Task to complete. Your output must match the records exactly, line for line.

□ □ □ □ □ □ □

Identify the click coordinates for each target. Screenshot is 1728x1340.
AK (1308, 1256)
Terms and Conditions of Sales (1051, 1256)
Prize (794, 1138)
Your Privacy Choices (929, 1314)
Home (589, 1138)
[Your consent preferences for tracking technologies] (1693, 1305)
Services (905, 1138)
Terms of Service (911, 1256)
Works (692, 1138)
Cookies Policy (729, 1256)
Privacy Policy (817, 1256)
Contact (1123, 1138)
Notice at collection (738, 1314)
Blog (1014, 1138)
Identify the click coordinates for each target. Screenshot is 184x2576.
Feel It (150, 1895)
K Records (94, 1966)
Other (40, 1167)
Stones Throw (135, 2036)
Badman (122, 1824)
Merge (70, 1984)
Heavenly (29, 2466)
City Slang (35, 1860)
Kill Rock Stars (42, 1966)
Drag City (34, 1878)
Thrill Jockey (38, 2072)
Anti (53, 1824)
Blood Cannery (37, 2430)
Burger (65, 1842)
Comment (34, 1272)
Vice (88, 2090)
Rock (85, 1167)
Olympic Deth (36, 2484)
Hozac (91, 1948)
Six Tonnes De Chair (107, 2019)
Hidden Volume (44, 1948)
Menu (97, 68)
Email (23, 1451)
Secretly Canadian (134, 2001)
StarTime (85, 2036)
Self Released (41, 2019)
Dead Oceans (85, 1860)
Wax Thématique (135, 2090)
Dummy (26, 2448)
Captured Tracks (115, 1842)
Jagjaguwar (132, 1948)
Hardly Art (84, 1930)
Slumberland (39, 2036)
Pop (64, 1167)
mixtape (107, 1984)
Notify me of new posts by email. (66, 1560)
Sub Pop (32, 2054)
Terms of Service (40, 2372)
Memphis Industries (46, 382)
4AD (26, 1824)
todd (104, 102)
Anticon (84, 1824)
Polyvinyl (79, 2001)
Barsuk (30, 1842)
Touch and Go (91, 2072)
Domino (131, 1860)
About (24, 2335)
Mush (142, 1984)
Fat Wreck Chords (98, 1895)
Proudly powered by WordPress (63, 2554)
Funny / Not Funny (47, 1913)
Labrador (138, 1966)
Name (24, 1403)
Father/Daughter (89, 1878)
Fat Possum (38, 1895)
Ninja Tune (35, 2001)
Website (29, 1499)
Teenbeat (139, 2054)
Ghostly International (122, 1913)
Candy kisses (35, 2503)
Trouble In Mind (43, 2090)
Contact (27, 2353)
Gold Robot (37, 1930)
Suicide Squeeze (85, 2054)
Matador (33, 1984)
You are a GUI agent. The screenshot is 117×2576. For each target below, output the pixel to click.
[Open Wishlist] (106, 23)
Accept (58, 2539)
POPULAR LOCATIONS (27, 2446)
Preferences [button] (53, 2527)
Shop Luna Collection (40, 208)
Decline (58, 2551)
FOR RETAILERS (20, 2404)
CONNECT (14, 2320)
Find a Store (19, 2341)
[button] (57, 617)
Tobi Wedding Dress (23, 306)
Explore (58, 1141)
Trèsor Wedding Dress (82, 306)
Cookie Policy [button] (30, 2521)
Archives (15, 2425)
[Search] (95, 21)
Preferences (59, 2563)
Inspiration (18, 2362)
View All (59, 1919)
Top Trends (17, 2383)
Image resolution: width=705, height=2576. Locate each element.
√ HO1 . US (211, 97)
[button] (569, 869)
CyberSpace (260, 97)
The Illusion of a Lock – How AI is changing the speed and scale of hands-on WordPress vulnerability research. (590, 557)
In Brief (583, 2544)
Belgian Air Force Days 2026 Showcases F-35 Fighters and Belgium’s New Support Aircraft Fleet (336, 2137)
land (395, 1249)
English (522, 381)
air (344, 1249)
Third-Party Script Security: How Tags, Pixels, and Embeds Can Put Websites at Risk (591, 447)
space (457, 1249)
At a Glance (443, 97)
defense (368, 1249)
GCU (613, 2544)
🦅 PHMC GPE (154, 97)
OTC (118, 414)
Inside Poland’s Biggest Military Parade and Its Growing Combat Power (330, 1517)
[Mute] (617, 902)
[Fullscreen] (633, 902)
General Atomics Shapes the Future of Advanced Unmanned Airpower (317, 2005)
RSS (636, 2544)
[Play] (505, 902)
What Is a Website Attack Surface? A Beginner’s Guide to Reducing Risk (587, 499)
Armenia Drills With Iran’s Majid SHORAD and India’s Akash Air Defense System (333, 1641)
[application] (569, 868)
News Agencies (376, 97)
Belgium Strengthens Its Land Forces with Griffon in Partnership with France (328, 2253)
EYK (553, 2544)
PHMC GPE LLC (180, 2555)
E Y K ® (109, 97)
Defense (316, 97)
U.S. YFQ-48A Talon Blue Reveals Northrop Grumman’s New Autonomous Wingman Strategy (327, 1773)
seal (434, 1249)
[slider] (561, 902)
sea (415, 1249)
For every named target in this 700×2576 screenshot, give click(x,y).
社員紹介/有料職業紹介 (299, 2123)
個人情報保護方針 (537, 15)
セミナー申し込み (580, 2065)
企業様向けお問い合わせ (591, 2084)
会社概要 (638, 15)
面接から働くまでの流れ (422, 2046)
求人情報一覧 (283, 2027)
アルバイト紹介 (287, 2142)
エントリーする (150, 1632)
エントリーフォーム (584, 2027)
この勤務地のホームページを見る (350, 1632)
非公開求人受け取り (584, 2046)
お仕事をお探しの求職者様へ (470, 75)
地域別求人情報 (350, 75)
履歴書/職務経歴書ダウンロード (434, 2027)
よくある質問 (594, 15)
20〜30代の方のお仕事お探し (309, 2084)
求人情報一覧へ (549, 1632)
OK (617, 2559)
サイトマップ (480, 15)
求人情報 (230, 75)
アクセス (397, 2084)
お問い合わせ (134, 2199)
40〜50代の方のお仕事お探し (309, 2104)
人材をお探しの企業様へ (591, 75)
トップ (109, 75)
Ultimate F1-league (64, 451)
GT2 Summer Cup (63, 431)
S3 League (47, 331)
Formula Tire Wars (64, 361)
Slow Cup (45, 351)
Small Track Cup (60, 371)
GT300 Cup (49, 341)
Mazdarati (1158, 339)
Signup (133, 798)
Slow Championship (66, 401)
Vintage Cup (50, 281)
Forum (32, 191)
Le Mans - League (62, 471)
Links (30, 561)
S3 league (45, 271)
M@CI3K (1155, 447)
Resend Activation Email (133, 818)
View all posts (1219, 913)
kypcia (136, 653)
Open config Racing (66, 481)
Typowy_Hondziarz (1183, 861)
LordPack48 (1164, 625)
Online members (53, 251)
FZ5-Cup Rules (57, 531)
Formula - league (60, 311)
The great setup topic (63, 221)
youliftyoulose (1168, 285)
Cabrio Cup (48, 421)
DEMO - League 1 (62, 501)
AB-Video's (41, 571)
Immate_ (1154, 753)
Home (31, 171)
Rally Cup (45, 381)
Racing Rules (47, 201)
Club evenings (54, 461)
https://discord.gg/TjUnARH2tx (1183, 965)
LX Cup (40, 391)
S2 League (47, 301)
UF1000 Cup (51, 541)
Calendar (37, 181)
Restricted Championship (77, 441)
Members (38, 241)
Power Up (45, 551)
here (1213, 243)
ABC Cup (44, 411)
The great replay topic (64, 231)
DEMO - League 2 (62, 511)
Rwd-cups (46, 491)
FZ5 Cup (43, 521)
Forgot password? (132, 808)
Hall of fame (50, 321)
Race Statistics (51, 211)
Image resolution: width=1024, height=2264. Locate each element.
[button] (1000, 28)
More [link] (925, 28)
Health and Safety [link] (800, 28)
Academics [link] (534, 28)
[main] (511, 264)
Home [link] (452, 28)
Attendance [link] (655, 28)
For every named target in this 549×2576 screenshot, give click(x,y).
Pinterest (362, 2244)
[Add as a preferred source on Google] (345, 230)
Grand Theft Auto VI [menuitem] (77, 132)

□ □ □ □ □ □ □

Reply.
Identify the click coordinates for each target. Screenshot is 1728x1340.
AK (1308, 1256)
Terms and Conditions of Sales (1051, 1256)
Prize (794, 1138)
Your Privacy Choices (929, 1314)
Home (589, 1138)
[Your consent preferences for tracking technologies] (1693, 1305)
Services (905, 1138)
Terms of Service (911, 1256)
Works (692, 1138)
Cookies Policy (729, 1256)
Privacy Policy (817, 1256)
Contact (1123, 1138)
Notice at collection (738, 1314)
Blog (1014, 1138)
Identify the click coordinates for each target. Screenshot is 184x2576.
Feel It (150, 1895)
K Records (94, 1966)
Other (40, 1167)
Stones Throw (135, 2036)
Badman (122, 1824)
Merge (70, 1984)
Heavenly (29, 2466)
City Slang (35, 1860)
Kill Rock Stars (42, 1966)
Drag City (34, 1878)
Thrill Jockey (38, 2072)
Anti (53, 1824)
Blood Cannery (37, 2430)
Burger (65, 1842)
Comment (34, 1272)
Vice (88, 2090)
Rock (85, 1167)
Olympic Deth (36, 2484)
Hozac (91, 1948)
Six Tonnes De Chair (107, 2019)
Hidden Volume (44, 1948)
Menu (97, 68)
Email (23, 1451)
Secretly Canadian (134, 2001)
StarTime (85, 2036)
Self Released (41, 2019)
Dead Oceans (85, 1860)
Wax Thématique (135, 2090)
Dummy (26, 2448)
Captured Tracks (115, 1842)
Jagjaguwar (132, 1948)
Hardly Art (84, 1930)
Slumberland (39, 2036)
Pop (64, 1167)
mixtape (107, 1984)
Notify me of new posts by email. (66, 1560)
Sub Pop (32, 2054)
Terms of Service (40, 2372)
Memphis Industries (46, 382)
4AD (26, 1824)
todd (104, 102)
Anticon (84, 1824)
Polyvinyl (79, 2001)
Barsuk (30, 1842)
Touch and Go (91, 2072)
Domino (131, 1860)
About (24, 2335)
Mush (142, 1984)
Fat Wreck Chords (98, 1895)
Proudly powered by WordPress (63, 2554)
Funny / Not Funny (47, 1913)
Labrador (138, 1966)
Name (24, 1403)
Father/Daughter (89, 1878)
Fat Possum (38, 1895)
Ninja Tune (35, 2001)
Website (29, 1499)
Teenbeat (139, 2054)
Ghostly International (122, 1913)
Candy kisses (35, 2503)
Trouble In Mind (43, 2090)
Contact (27, 2353)
Gold Robot (37, 1930)
Suicide Squeeze (85, 2054)
Matador (33, 1984)
You are a GUI agent. The screenshot is 117×2576. For each target below, output the pixel to click.
[Open Wishlist] (106, 23)
Accept (58, 2539)
POPULAR LOCATIONS (27, 2446)
Preferences [button] (53, 2527)
Shop Luna Collection (40, 208)
Decline (58, 2551)
FOR RETAILERS (20, 2404)
CONNECT (14, 2320)
Find a Store (19, 2341)
[button] (57, 617)
Tobi Wedding Dress (23, 306)
Explore (58, 1141)
Trèsor Wedding Dress (82, 306)
Cookie Policy [button] (30, 2521)
Archives (15, 2425)
[Search] (95, 21)
Preferences (59, 2563)
Inspiration (18, 2362)
View All (59, 1919)
Top Trends (17, 2383)
Image resolution: width=705, height=2576. Locate each element.
√ HO1 . US (211, 97)
[button] (569, 869)
CyberSpace (260, 97)
The Illusion of a Lock – How AI is changing the speed and scale of hands-on WordPress vulnerability research. (590, 557)
In Brief (583, 2544)
Belgian Air Force Days 2026 Showcases F-35 Fighters and Belgium’s New Support Aircraft Fleet (336, 2137)
land (395, 1249)
English (522, 381)
air (344, 1249)
Third-Party Script Security: How Tags, Pixels, and Embeds Can Put Websites at Risk (591, 447)
space (457, 1249)
At a Glance (443, 97)
defense (368, 1249)
GCU (613, 2544)
🦅 PHMC GPE (154, 97)
OTC (118, 414)
Inside Poland’s Biggest Military Parade and Its Growing Combat Power (330, 1517)
[Mute] (617, 902)
[Fullscreen] (633, 902)
General Atomics Shapes the Future of Advanced Unmanned Airpower (317, 2005)
RSS (636, 2544)
[Play] (505, 902)
What Is a Website Attack Surface? A Beginner’s Guide to Reducing Risk (587, 499)
Armenia Drills With Iran’s Majid SHORAD and India’s Akash Air Defense System (333, 1641)
[application] (569, 868)
News Agencies (376, 97)
Belgium Strengthens Its Land Forces with Griffon in Partnership with France (328, 2253)
EYK (553, 2544)
PHMC GPE LLC (180, 2555)
E Y K ® (109, 97)
Defense (316, 97)
U.S. YFQ-48A Talon Blue Reveals Northrop Grumman’s New Autonomous Wingman Strategy (327, 1773)
seal (434, 1249)
[slider] (561, 902)
sea (415, 1249)
For every named target in this 700×2576 screenshot, give click(x,y).
社員紹介/有料職業紹介 (299, 2123)
個人情報保護方針 (537, 15)
セミナー申し込み (580, 2065)
企業様向けお問い合わせ (591, 2084)
会社概要 (638, 15)
面接から働くまでの流れ (422, 2046)
求人情報一覧 (283, 2027)
アルバイト紹介 (287, 2142)
エントリーする (150, 1632)
エントリーフォーム (584, 2027)
この勤務地のホームページを見る (350, 1632)
非公開求人受け取り (584, 2046)
お仕事をお探しの求職者様へ (470, 75)
地域別求人情報 (350, 75)
履歴書/職務経歴書ダウンロード (434, 2027)
よくある質問 (594, 15)
20〜30代の方のお仕事お探し (309, 2084)
求人情報一覧へ (549, 1632)
OK (617, 2559)
サイトマップ (480, 15)
求人情報 (230, 75)
アクセス (397, 2084)
お問い合わせ (134, 2199)
40〜50代の方のお仕事お探し (309, 2104)
人材をお探しの企業様へ (591, 75)
トップ (109, 75)
Ultimate F1-league (64, 451)
GT2 Summer Cup (63, 431)
S3 League (47, 331)
Formula Tire Wars (64, 361)
Slow Cup (45, 351)
Small Track Cup (60, 371)
GT300 Cup (49, 341)
Mazdarati (1158, 339)
Signup (133, 798)
Slow Championship (66, 401)
Vintage Cup (50, 281)
Forum (32, 191)
Le Mans - League (62, 471)
Links (30, 561)
S3 league (45, 271)
M@CI3K (1155, 447)
Resend Activation Email (133, 818)
View all posts (1219, 913)
kypcia (136, 653)
Open config Racing (66, 481)
Typowy_Hondziarz (1183, 861)
LordPack48 (1164, 625)
Online members (53, 251)
FZ5-Cup Rules (57, 531)
Formula - league (60, 311)
The great setup topic (63, 221)
youliftyoulose (1168, 285)
Cabrio Cup (48, 421)
DEMO - League 1 (62, 501)
AB-Video's (41, 571)
Immate_ (1154, 753)
Home (31, 171)
Rally Cup (45, 381)
Racing Rules (47, 201)
Club evenings (54, 461)
https://discord.gg/TjUnARH2tx (1183, 965)
LX Cup (40, 391)
S2 League (47, 301)
UF1000 Cup (51, 541)
Calendar (37, 181)
Restricted Championship (77, 441)
Members (38, 241)
Power Up (45, 551)
here (1213, 243)
ABC Cup (44, 411)
The great replay topic (64, 231)
DEMO - League 2 (62, 511)
Rwd-cups (46, 491)
FZ5 Cup (43, 521)
Forgot password? (132, 808)
Hall of fame (50, 321)
Race Statistics (51, 211)
Image resolution: width=1024, height=2264. Locate each element.
[button] (1000, 28)
More [link] (925, 28)
Health and Safety [link] (800, 28)
Academics [link] (534, 28)
[main] (511, 264)
Home [link] (452, 28)
Attendance [link] (655, 28)
For every named target in this 549×2576 screenshot, give click(x,y).
Pinterest (362, 2244)
[Add as a preferred source on Google] (345, 230)
Grand Theft Auto VI [menuitem] (77, 132)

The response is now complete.